Mais le 2 juillet la Cour de cassation casse les arrêts de la Cour d’appel d’Aix-en-Provence : elle estime que l’AGS n’a pas à couvrir ce préjudice. Pour empêcher les salariés de se retourner et de développer d’autres arguments, la Cour de cassation va même, sans respecter le contradictoire, jusqu’à trancher elle-même des questions qui n’ont jamais été discutées en appel. Elle laisse ces victimes de l’amiante sans indemnisation, créant ainsi une inégalité de traitement avec les salariés victimes dont l’entreprise n’a pas été liquidée. C’est un vrai drame pour ces salariés aux revenus extrêmement modestes, qui sont condamnés à rembourser à l’AGS les sommes qu’ils avaient perçues en appel.

C’est une décision purement politique qu’a prise la Cour de cassation, c’est un véritable déni de justice.
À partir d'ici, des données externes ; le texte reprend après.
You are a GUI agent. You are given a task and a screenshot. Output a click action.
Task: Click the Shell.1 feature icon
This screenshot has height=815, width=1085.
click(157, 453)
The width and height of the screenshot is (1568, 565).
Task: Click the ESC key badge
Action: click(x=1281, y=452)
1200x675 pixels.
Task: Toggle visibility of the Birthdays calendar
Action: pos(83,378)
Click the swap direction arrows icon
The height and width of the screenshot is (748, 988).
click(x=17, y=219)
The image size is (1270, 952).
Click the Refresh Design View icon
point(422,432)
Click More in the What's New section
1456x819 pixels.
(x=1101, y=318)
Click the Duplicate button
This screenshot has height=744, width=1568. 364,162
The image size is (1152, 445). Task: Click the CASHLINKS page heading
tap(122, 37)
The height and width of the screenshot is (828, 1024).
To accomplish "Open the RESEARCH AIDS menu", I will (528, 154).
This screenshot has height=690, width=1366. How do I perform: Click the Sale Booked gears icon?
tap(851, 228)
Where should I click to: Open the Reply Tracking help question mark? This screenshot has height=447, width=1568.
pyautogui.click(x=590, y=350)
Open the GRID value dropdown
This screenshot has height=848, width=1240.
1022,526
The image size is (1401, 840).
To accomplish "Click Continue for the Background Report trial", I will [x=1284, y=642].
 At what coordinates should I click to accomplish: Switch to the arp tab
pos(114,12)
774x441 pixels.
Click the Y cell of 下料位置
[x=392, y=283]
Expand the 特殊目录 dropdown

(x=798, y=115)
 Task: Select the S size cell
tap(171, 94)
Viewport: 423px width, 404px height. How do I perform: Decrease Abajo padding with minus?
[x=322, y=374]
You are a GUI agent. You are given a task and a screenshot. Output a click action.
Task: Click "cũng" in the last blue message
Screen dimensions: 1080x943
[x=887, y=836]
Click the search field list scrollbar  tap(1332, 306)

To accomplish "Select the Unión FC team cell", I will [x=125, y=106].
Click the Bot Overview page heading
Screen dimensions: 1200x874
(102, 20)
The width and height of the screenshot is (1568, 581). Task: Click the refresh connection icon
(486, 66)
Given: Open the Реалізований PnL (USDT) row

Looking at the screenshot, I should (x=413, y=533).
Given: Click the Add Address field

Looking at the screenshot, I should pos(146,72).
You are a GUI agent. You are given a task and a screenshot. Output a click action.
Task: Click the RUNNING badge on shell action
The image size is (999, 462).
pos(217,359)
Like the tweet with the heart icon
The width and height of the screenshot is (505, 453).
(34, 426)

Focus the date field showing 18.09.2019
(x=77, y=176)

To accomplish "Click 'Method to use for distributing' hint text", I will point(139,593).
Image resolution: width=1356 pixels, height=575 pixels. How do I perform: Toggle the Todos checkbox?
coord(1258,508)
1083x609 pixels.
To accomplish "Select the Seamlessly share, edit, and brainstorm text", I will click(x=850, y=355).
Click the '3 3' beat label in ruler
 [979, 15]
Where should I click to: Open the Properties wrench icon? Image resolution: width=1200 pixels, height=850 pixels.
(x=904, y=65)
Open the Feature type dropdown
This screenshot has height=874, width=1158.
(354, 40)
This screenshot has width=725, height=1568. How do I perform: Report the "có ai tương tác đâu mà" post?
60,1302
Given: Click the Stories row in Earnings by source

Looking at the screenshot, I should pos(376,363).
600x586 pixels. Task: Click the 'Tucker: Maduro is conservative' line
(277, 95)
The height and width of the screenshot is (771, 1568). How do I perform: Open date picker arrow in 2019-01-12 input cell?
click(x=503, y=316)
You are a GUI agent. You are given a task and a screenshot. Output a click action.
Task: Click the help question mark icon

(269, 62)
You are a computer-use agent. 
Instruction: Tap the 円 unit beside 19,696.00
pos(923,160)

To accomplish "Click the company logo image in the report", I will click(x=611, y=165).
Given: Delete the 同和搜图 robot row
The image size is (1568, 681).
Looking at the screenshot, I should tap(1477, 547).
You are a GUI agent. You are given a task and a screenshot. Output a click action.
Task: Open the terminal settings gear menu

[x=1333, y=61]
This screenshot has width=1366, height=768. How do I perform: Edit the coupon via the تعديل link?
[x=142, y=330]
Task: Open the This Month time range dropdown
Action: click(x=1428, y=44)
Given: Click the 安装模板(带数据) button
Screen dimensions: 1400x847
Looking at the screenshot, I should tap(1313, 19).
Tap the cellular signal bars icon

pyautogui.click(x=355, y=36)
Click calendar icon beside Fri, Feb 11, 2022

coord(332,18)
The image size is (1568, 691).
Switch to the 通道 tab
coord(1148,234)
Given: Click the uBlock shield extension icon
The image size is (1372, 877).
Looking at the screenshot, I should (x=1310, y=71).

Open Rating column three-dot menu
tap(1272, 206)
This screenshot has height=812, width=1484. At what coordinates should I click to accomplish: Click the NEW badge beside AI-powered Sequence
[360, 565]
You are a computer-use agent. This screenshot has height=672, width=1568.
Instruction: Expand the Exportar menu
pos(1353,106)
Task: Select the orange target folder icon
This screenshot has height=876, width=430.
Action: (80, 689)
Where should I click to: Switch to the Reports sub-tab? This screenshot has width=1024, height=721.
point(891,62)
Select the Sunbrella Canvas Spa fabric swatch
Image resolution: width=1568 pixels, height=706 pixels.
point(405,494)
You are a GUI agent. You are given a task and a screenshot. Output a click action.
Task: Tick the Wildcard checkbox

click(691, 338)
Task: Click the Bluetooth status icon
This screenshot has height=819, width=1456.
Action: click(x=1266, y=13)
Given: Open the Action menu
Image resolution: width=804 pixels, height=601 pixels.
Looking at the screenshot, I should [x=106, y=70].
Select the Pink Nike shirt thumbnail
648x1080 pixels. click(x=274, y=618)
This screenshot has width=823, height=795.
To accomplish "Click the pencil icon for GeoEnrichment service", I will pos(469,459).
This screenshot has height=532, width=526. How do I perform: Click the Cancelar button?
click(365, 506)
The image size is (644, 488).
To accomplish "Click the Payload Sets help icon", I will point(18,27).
L’AGS est une institution créée dans le but de payer les dettes des employeurs non solvables, elle doit donc indemniser les victimes de l’amiante. Par ailleurs, des centaines d’affaires similaires sont pendantes devant la Cour de cassation, la CGT demande donc à cette dernière de juger en droit, comme elle en a le devoir, et non politiquement, et de renvoyer toutes les affaires devant une nouvelle Cour d’appel pour être rejugées.